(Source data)
▽

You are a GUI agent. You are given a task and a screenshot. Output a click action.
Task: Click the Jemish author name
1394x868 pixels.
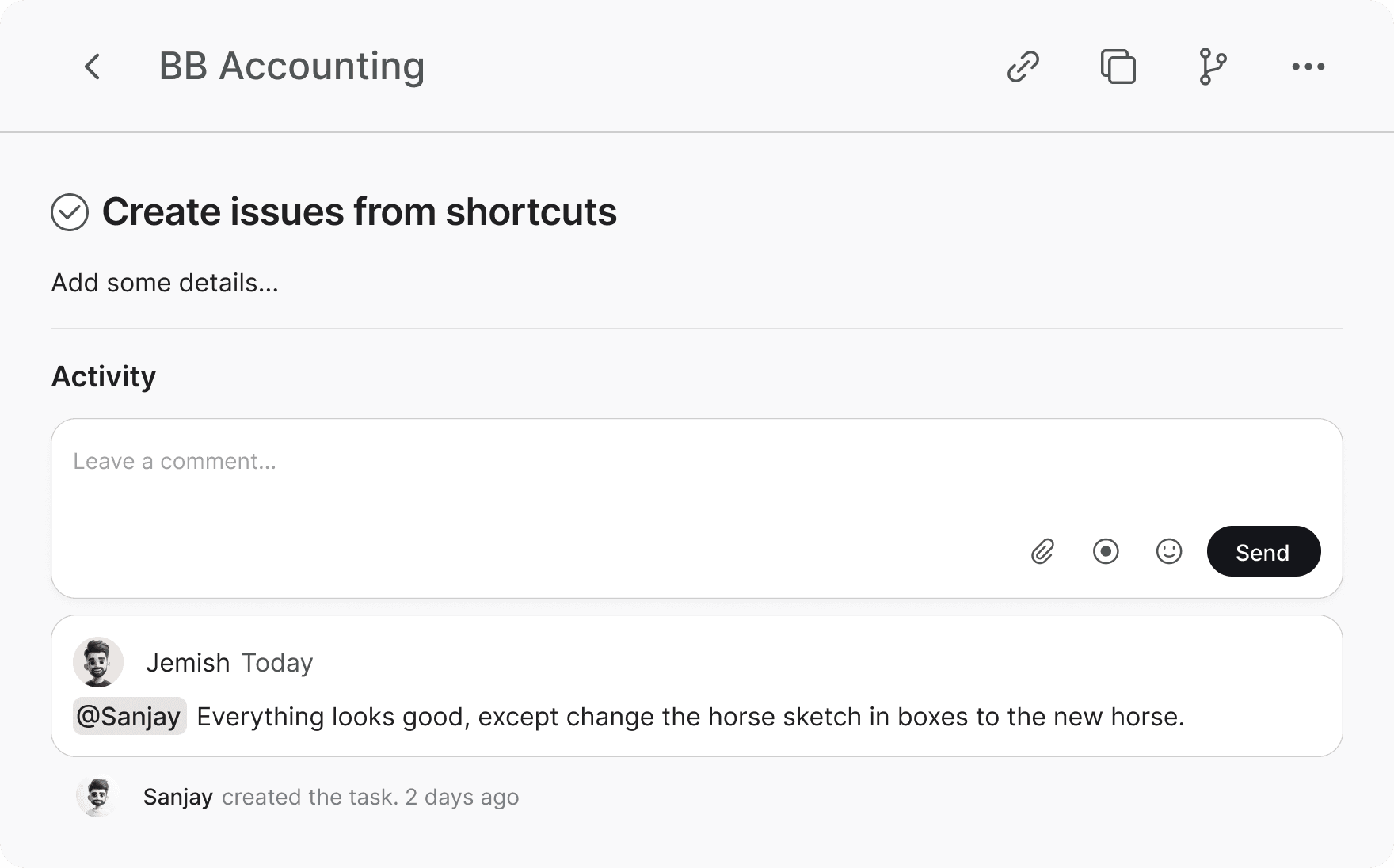pyautogui.click(x=188, y=663)
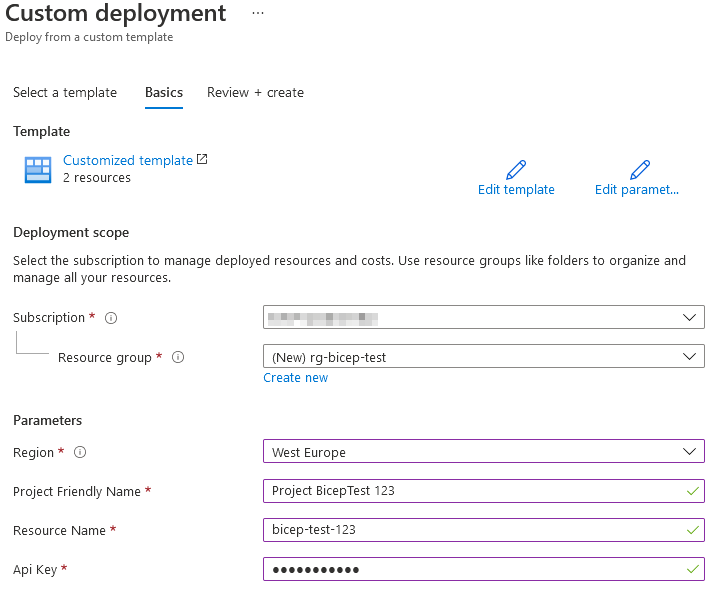Click the info icon next to Resource group

tap(178, 357)
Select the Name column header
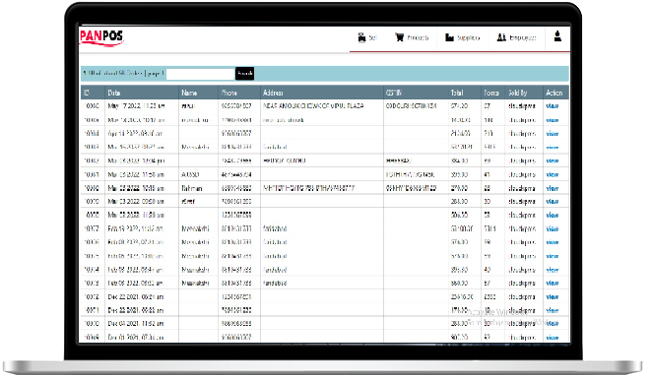 (x=189, y=93)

△

- _GOAL OF THE EXERCISE_
Above are the records; copy every one of them exactly and omit the images.

- _ANSWER BOX_
You are a GUI agent. You are given a task and a screenshot. Output a click action.
Task: Click the Jemish author name
1394x868 pixels.
pyautogui.click(x=188, y=663)
Click the info icon next to Resource group

tap(178, 357)
Select the Name column header
 (x=189, y=93)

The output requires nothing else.